Problem statement:
Could you retype the lines below word for word, leaving out the pictures?

Data section:
--
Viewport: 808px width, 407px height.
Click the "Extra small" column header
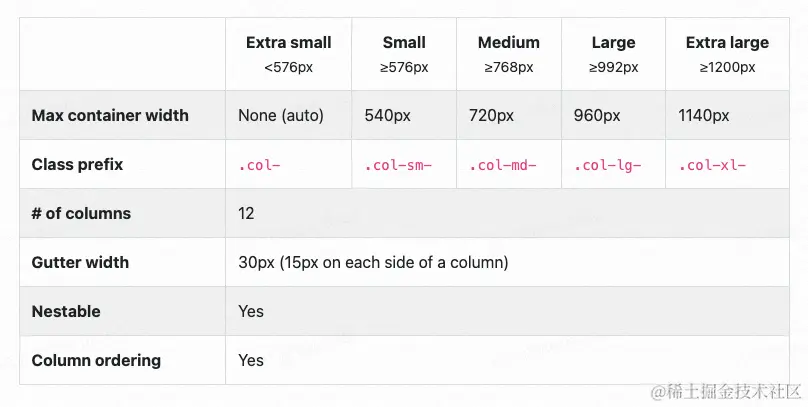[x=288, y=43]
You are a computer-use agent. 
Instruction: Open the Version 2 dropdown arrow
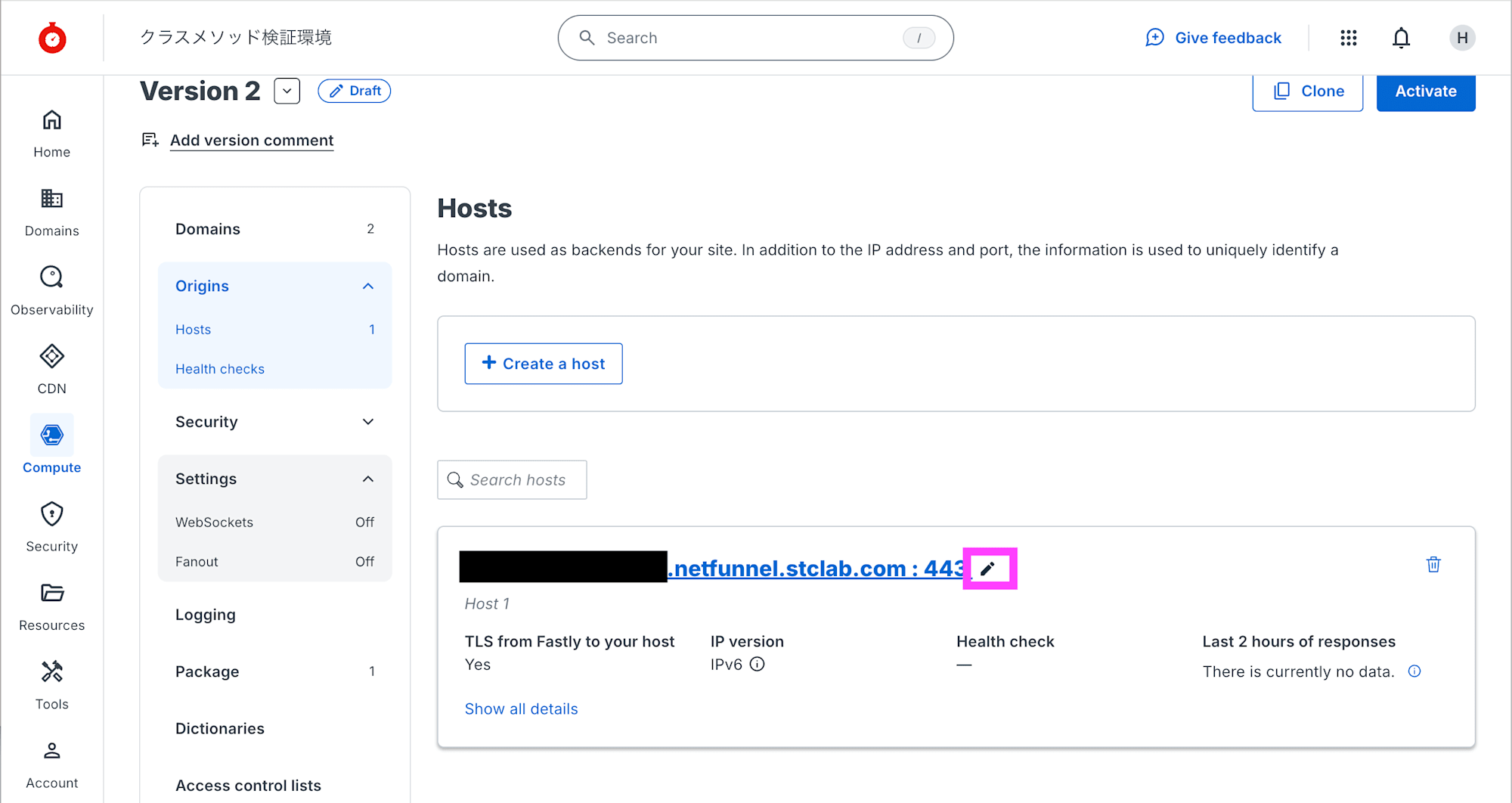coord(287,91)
--
Written reply:
Viewport: 808px width, 407px height.
Click the "Extra small" column header
[x=288, y=43]
You are a computer-use agent. 
Instruction: Open the Version 2 dropdown arrow
coord(287,91)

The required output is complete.